Comment l'expliquer ? Que l'opérateur Eric a pété les plombs, usurpateur d'un faux prénom, tributaire de conversations enchaînées à la suite comme autant de mirages auditifs, spectateur d'écrans virtuels qui s'effacent au fur et à mesure sans possibilité de les retenir, tout un monde faux, approximatif, apocryphe. Que toute cette dissimulation, hypocrisie, duplicité est provoquée par ces séries de dialogues improbables et normés, soumis à l'aléatoire d'un logiciel qui décide pour vous des mots à dire. Est ainsi tronquée la perception d'une vraie vie. Un peu comme si la boulangère tendait un hologramme de baguette à une voix synthétique dans une boutique qui n'existerait pas. Et que cela finit par vous taper sur le système à force de pas d'existence tangible, palpable, concrète, physique, matérielle, authentique, véritable, sûre, sincère, loyale, fidèle, convenable, apparente et manifeste. Dire tous ces adjectifs fait du bien.
« Un employé heureux est plus performant, un salarié malheureux ne crée pas de valeur : phrases réelles, publiées lors des tristes événements, autant de preuves d’un totalitarisme entièrement dévoué au profit, corps et âme. »
Dans la capitale, les touristes viennent goûter le charme français, la douceur de vivre à la terrasse des cafés. Nous sommes transparents comme l’eau claire, clame la direction, et ce « nous » collectif se perd dans la léthargie de l’été. Pourtant, en juillet, à Marseille, dans la même torpeur estivale, avec la mer scintillante des calanques, le ciel d’airain comme un couvercle brûlant, tout cela n’avait pas suffi à taire le drame qui s’était déroulé et les mots implacables de celui qui avait affirmé : Je me suicide à cause de mon travail. A cause de. Origine, fondement, raison, motif.

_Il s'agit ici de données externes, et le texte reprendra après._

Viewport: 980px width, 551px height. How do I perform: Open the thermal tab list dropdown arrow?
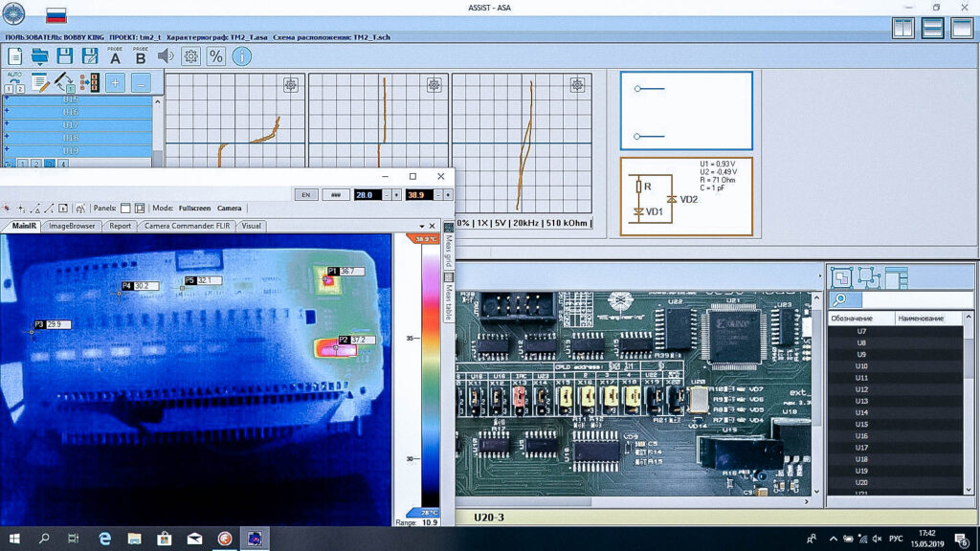pos(422,227)
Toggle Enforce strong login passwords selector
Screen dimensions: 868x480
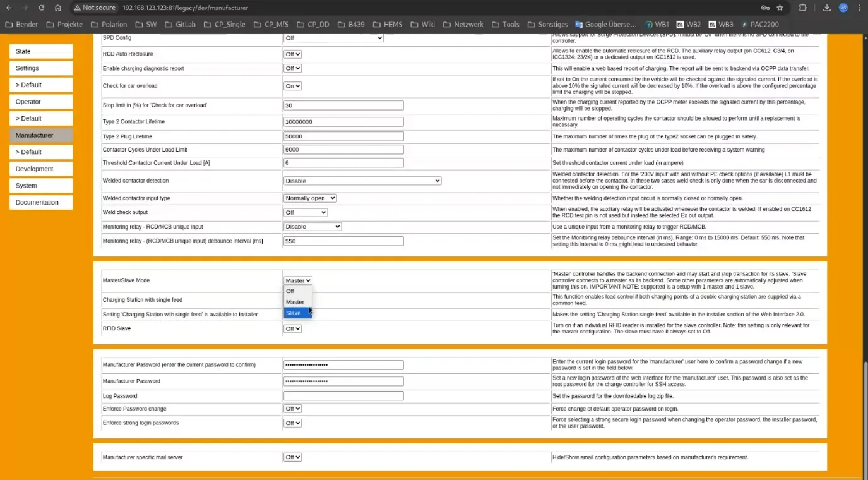point(292,423)
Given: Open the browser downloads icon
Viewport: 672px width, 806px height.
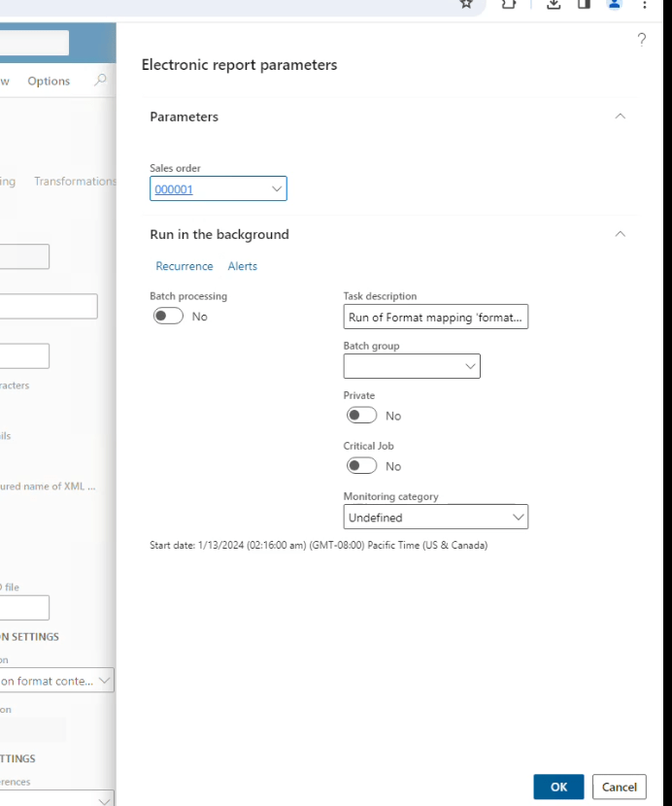Looking at the screenshot, I should coord(554,4).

Retour brutal aux mots sauvages.
L'invisible, ce sont aussi les voix, les bribes des conversations, les phrases répétitives des scripts chopés au hasard : Vous souhaitez modifier votre abonnement, c'est bien cela ? Avez-vous d'autres questions ? Je vous souhaite une excellente fin de journée. Phrases pensées par d'autres, récitées par les collègues machinalement, la bouche comme un outil en suspension devant le micro, le souffle tranquille des mots appris, évidents, logiques, susurrés pour ne jamais déplaire.